YOUR INSTRUCTIONS: Give back every record exactly as written.

(RECORDS Opens)

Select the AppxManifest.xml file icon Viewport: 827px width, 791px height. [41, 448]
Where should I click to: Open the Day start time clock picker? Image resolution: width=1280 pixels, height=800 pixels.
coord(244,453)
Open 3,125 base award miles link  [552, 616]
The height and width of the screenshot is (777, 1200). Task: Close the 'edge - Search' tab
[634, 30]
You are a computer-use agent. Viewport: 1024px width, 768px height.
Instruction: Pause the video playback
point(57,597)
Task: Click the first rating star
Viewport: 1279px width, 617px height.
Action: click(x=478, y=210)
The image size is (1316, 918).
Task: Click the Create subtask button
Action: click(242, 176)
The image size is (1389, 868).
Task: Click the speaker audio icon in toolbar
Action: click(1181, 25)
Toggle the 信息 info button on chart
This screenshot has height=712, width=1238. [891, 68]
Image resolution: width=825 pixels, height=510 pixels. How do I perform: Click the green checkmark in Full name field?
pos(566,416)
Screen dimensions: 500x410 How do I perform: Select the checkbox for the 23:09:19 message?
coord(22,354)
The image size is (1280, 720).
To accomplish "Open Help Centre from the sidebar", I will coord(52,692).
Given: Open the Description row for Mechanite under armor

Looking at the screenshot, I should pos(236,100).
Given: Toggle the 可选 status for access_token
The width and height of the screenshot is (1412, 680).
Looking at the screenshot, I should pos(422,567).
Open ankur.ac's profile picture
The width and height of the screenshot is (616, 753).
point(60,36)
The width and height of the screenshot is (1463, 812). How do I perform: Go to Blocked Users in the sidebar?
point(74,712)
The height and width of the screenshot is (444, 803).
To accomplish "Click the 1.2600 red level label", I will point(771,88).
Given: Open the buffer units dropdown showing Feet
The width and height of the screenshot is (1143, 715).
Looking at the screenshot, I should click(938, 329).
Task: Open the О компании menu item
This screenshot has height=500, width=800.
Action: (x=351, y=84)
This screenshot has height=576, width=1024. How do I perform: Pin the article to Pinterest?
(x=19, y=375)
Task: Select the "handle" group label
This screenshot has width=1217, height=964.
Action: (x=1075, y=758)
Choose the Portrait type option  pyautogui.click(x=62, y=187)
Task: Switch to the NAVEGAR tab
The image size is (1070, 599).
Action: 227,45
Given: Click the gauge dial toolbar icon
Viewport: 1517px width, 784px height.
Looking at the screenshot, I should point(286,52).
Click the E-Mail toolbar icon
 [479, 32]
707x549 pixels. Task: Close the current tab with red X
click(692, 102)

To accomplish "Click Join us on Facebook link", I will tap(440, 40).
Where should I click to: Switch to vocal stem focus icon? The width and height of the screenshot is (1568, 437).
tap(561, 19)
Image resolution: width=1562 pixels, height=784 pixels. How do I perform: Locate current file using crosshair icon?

(RECORDS Closes)

THE ANSWER:
Select the AppxManifest.xml file icon Viewport: 827px width, 791px height. [41, 448]
Where should I click to: Open the Day start time clock picker? Image resolution: width=1280 pixels, height=800 pixels.
coord(244,453)
Open 3,125 base award miles link  [552, 616]
The height and width of the screenshot is (777, 1200). Task: Close the 'edge - Search' tab
[634, 30]
You are a computer-use agent. Viewport: 1024px width, 768px height.
Instruction: Pause the video playback
point(57,597)
Task: Click the first rating star
Viewport: 1279px width, 617px height.
Action: click(x=478, y=210)
The image size is (1316, 918).
Task: Click the Create subtask button
Action: click(242, 176)
The image size is (1389, 868).
Task: Click the speaker audio icon in toolbar
Action: click(1181, 25)
Toggle the 信息 info button on chart
This screenshot has height=712, width=1238. [891, 68]
Image resolution: width=825 pixels, height=510 pixels. How do I perform: Click the green checkmark in Full name field?
pos(566,416)
Screen dimensions: 500x410 How do I perform: Select the checkbox for the 23:09:19 message?
coord(22,354)
The image size is (1280, 720).
To accomplish "Open Help Centre from the sidebar", I will coord(52,692).
Given: Open the Description row for Mechanite under armor

Looking at the screenshot, I should pos(236,100).
Given: Toggle the 可选 status for access_token
The width and height of the screenshot is (1412, 680).
Looking at the screenshot, I should pos(422,567).
Open ankur.ac's profile picture
The width and height of the screenshot is (616, 753).
point(60,36)
The width and height of the screenshot is (1463, 812). How do I perform: Go to Blocked Users in the sidebar?
point(74,712)
The height and width of the screenshot is (444, 803).
To accomplish "Click the 1.2600 red level label", I will point(771,88).
Given: Open the buffer units dropdown showing Feet
The width and height of the screenshot is (1143, 715).
Looking at the screenshot, I should click(938, 329).
Task: Open the О компании menu item
This screenshot has height=500, width=800.
Action: (x=351, y=84)
This screenshot has height=576, width=1024. How do I perform: Pin the article to Pinterest?
(x=19, y=375)
Task: Select the "handle" group label
This screenshot has width=1217, height=964.
Action: (x=1075, y=758)
Choose the Portrait type option  pyautogui.click(x=62, y=187)
Task: Switch to the NAVEGAR tab
The image size is (1070, 599).
Action: 227,45
Given: Click the gauge dial toolbar icon
Viewport: 1517px width, 784px height.
Looking at the screenshot, I should point(286,52).
Click the E-Mail toolbar icon
 [479, 32]
707x549 pixels. Task: Close the current tab with red X
click(692, 102)

To accomplish "Click Join us on Facebook link", I will tap(440, 40).
Where should I click to: Switch to vocal stem focus icon? The width and height of the screenshot is (1568, 437).
tap(561, 19)
Image resolution: width=1562 pixels, height=784 pixels. How do I perform: Locate current file using crosshair icon?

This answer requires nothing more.